→ **SOURCE DATA**:
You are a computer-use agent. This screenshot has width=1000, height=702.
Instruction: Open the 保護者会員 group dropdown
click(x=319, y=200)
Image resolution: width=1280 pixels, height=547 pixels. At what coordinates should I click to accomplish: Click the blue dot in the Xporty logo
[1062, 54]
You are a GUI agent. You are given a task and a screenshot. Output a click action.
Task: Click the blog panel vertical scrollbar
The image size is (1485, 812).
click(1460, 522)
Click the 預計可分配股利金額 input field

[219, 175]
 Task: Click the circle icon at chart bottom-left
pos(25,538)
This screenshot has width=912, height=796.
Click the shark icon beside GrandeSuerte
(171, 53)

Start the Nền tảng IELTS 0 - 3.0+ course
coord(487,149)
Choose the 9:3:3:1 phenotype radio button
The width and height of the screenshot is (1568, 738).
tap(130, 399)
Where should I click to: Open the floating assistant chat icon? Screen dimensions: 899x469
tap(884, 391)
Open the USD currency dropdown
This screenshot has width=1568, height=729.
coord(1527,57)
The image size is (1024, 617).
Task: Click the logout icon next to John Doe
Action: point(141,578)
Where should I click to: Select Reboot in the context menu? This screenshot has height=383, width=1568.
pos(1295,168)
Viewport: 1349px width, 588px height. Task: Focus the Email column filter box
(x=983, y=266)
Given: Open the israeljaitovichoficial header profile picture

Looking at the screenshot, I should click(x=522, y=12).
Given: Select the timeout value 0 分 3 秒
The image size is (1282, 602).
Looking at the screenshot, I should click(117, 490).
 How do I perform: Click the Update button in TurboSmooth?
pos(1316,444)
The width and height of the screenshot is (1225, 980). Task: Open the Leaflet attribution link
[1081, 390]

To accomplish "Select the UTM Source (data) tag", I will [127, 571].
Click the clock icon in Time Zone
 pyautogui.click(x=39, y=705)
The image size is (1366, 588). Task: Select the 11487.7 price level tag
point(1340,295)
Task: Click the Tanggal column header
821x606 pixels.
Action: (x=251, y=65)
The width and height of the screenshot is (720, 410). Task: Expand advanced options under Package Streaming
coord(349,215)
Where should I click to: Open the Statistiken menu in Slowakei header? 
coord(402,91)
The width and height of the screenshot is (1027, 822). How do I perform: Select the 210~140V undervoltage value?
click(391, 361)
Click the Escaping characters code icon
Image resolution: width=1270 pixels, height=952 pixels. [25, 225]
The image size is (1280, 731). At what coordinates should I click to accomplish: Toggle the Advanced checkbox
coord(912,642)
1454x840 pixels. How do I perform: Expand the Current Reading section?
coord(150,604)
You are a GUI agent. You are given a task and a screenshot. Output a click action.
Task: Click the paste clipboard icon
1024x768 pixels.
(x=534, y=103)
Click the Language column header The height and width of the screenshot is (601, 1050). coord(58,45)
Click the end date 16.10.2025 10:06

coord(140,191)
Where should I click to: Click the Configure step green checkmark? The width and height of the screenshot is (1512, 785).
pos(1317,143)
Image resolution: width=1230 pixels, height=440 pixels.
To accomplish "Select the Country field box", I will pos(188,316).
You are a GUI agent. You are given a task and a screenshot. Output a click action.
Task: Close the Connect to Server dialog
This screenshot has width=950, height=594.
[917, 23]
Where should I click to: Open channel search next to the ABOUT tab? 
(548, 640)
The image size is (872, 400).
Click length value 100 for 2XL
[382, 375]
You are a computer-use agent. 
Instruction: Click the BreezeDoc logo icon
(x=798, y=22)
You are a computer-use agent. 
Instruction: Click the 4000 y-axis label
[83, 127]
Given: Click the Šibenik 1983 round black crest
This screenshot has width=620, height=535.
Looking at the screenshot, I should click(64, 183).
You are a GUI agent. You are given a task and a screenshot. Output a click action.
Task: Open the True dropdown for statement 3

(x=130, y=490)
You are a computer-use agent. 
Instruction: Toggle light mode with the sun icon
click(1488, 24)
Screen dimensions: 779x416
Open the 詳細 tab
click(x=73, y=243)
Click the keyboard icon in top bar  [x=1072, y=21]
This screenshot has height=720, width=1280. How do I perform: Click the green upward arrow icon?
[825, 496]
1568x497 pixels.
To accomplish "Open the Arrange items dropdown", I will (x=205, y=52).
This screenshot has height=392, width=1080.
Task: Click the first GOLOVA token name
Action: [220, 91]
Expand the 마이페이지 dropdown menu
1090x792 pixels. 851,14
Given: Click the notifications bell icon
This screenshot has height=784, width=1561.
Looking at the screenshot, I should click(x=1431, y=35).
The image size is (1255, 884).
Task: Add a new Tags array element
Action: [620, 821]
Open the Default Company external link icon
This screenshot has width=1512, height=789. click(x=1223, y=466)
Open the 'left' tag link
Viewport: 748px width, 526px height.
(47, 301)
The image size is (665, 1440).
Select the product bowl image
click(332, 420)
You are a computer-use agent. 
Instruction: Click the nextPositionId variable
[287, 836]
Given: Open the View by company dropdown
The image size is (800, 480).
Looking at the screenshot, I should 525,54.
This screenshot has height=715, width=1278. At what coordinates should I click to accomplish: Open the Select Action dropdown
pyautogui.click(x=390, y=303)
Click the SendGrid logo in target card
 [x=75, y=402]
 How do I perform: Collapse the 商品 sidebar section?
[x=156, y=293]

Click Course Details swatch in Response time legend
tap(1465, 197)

→ **WORK REQUIRED**: Quote every line in the entries above verbatim.

→ **COMPLETE OUTPUT**:
You are a computer-use agent. This screenshot has width=1000, height=702.
Instruction: Open the 保護者会員 group dropdown
click(x=319, y=200)
Image resolution: width=1280 pixels, height=547 pixels. At what coordinates should I click to accomplish: Click the blue dot in the Xporty logo
[1062, 54]
You are a GUI agent. You are given a task and a screenshot. Output a click action.
Task: Click the blog panel vertical scrollbar
The image size is (1485, 812).
click(1460, 522)
Click the 預計可分配股利金額 input field

[219, 175]
 Task: Click the circle icon at chart bottom-left
pos(25,538)
This screenshot has width=912, height=796.
Click the shark icon beside GrandeSuerte
(171, 53)

Start the Nền tảng IELTS 0 - 3.0+ course
coord(487,149)
Choose the 9:3:3:1 phenotype radio button
The width and height of the screenshot is (1568, 738).
tap(130, 399)
Where should I click to: Open the floating assistant chat icon? Screen dimensions: 899x469
tap(884, 391)
Open the USD currency dropdown
This screenshot has width=1568, height=729.
coord(1527,57)
The image size is (1024, 617).
Task: Click the logout icon next to John Doe
Action: point(141,578)
Where should I click to: Select Reboot in the context menu? This screenshot has height=383, width=1568.
pos(1295,168)
Viewport: 1349px width, 588px height. Task: Focus the Email column filter box
(x=983, y=266)
Given: Open the israeljaitovichoficial header profile picture

Looking at the screenshot, I should click(x=522, y=12).
Given: Select the timeout value 0 分 3 秒
The image size is (1282, 602).
Looking at the screenshot, I should click(117, 490).
 How do I perform: Click the Update button in TurboSmooth?
pos(1316,444)
The width and height of the screenshot is (1225, 980). Task: Open the Leaflet attribution link
[1081, 390]

To accomplish "Select the UTM Source (data) tag", I will [127, 571].
Click the clock icon in Time Zone
 pyautogui.click(x=39, y=705)
The image size is (1366, 588). Task: Select the 11487.7 price level tag
point(1340,295)
Task: Click the Tanggal column header
821x606 pixels.
Action: (x=251, y=65)
The width and height of the screenshot is (720, 410). Task: Expand advanced options under Package Streaming
coord(349,215)
Where should I click to: Open the Statistiken menu in Slowakei header? 
coord(402,91)
The width and height of the screenshot is (1027, 822). How do I perform: Select the 210~140V undervoltage value?
click(391, 361)
Click the Escaping characters code icon
Image resolution: width=1270 pixels, height=952 pixels. [25, 225]
The image size is (1280, 731). At what coordinates should I click to accomplish: Toggle the Advanced checkbox
coord(912,642)
1454x840 pixels. How do I perform: Expand the Current Reading section?
coord(150,604)
You are a GUI agent. You are given a task and a screenshot. Output a click action.
Task: Click the paste clipboard icon
1024x768 pixels.
(x=534, y=103)
Click the Language column header The height and width of the screenshot is (601, 1050). coord(58,45)
Click the end date 16.10.2025 10:06

coord(140,191)
Where should I click to: Click the Configure step green checkmark? The width and height of the screenshot is (1512, 785).
pos(1317,143)
Image resolution: width=1230 pixels, height=440 pixels.
To accomplish "Select the Country field box", I will pos(188,316).
You are a GUI agent. You are given a task and a screenshot. Output a click action.
Task: Close the Connect to Server dialog
This screenshot has width=950, height=594.
[917, 23]
Where should I click to: Open channel search next to the ABOUT tab? 
(548, 640)
The image size is (872, 400).
Click length value 100 for 2XL
[382, 375]
You are a computer-use agent. 
Instruction: Click the BreezeDoc logo icon
(x=798, y=22)
You are a computer-use agent. 
Instruction: Click the 4000 y-axis label
[83, 127]
Given: Click the Šibenik 1983 round black crest
This screenshot has width=620, height=535.
Looking at the screenshot, I should click(64, 183).
You are a GUI agent. You are given a task and a screenshot. Output a click action.
Task: Open the True dropdown for statement 3

(x=130, y=490)
You are a computer-use agent. 
Instruction: Toggle light mode with the sun icon
click(1488, 24)
Screen dimensions: 779x416
Open the 詳細 tab
click(x=73, y=243)
Click the keyboard icon in top bar  [x=1072, y=21]
This screenshot has height=720, width=1280. How do I perform: Click the green upward arrow icon?
[825, 496]
1568x497 pixels.
To accomplish "Open the Arrange items dropdown", I will (x=205, y=52).
This screenshot has height=392, width=1080.
Task: Click the first GOLOVA token name
Action: [220, 91]
Expand the 마이페이지 dropdown menu
1090x792 pixels. 851,14
Given: Click the notifications bell icon
This screenshot has height=784, width=1561.
Looking at the screenshot, I should click(x=1431, y=35).
The image size is (1255, 884).
Task: Add a new Tags array element
Action: [620, 821]
Open the Default Company external link icon
This screenshot has width=1512, height=789. click(x=1223, y=466)
Open the 'left' tag link
Viewport: 748px width, 526px height.
(47, 301)
The image size is (665, 1440).
Select the product bowl image
click(332, 420)
You are a computer-use agent. 
Instruction: Click the nextPositionId variable
[287, 836]
Given: Open the View by company dropdown
The image size is (800, 480).
Looking at the screenshot, I should 525,54.
This screenshot has height=715, width=1278. At what coordinates should I click to accomplish: Open the Select Action dropdown
pyautogui.click(x=390, y=303)
Click the SendGrid logo in target card
 [x=75, y=402]
 How do I perform: Collapse the 商品 sidebar section?
[x=156, y=293]

Click Course Details swatch in Response time legend
tap(1465, 197)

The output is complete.